A confiança no MP é pequena ou muito pequena para 42% da população (31% faz uma avaliação positiva), enquanto a PGR recebe nota negativa de 35% dos inquiridos (27% assinala uma avaliação positiva). Nestes dois últimos casos, a análise por segmentos indica que há exceções: entre os mais novos (de 18 anos a 34 anos) e os mais pobres, são em maior número os que confiam no MP e na PGR. Quando o ângulo incide sobre as escolhas partidárias, a PGR merece o benefício da dúvida nos eleitores do PS e do PSD. Mais à Esquerda (no Bloco de Esquerda e na CDU – Coligação Democrática Unitária), a confiança é menor. E onde a desconfiança é mais forte é à Direita (apoiantes dos partidos Chega e Iniciativa Liberal), tanto no MP como nos juízes.

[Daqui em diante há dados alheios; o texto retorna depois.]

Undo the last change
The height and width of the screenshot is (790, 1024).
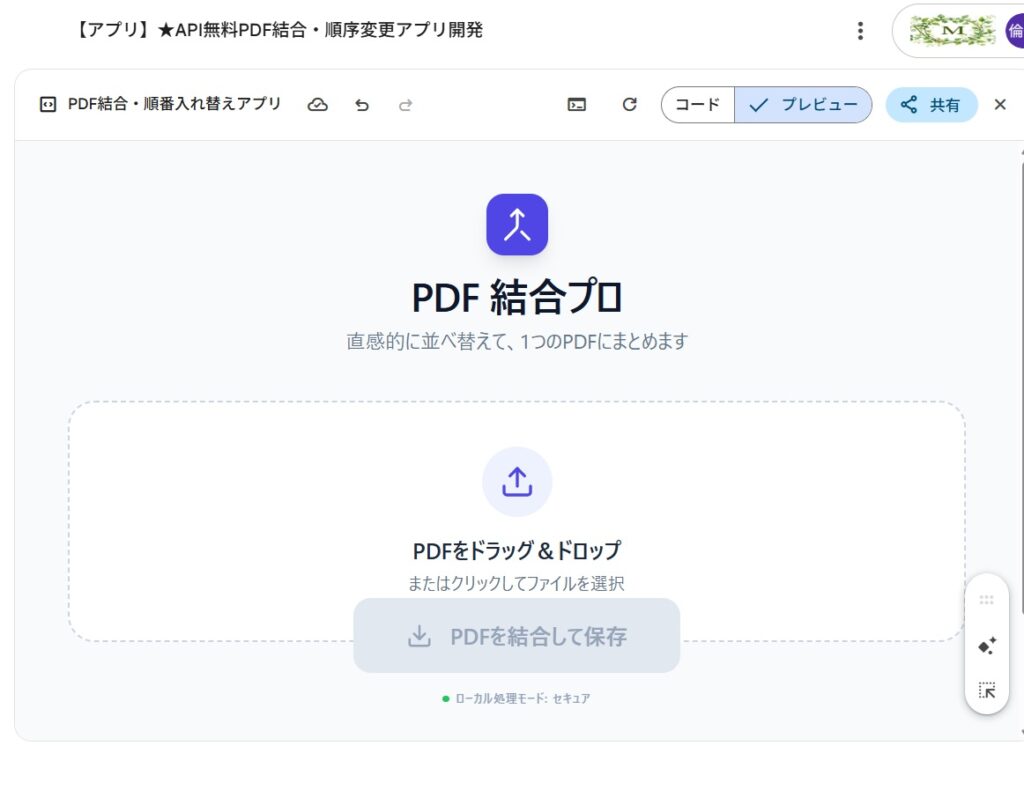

Têm vantagem na avaliação: o Presidente da República, com 65% a julgar a sua atuação muito boa ou boa – o que se deverá à sua posição cimeira e à sua linguagem clara –, 21% a julgá-la média e 12% a considerá-la negativa; e as forças policiais, com 73% a observar a sua atuação positiva, mercê da sua intervenção e do seu trabalho. Porém, salientam-se em avaliação negativa, embora não seja essa a opinião maioritária: os partidos em geral, com 45%; os órgãos de comunicação social, com 43%; a Assembleia da República, com 39%; e o Governo, com 30%.
***
Não se pode dizer que o problema seja meramente pontual ou exclusivamente de perceção. Bem queríamos que não fosse estrutural. Porém, cabe aos operadores da justiça mostrar, pelos atos e pela arte de bem comunicar, que a justiça funciona com celeridade, com eficácia e com equidade. Com efeito, como se vê pela sondagem, a nossa má perceção da justiça não é uma invenção europeia.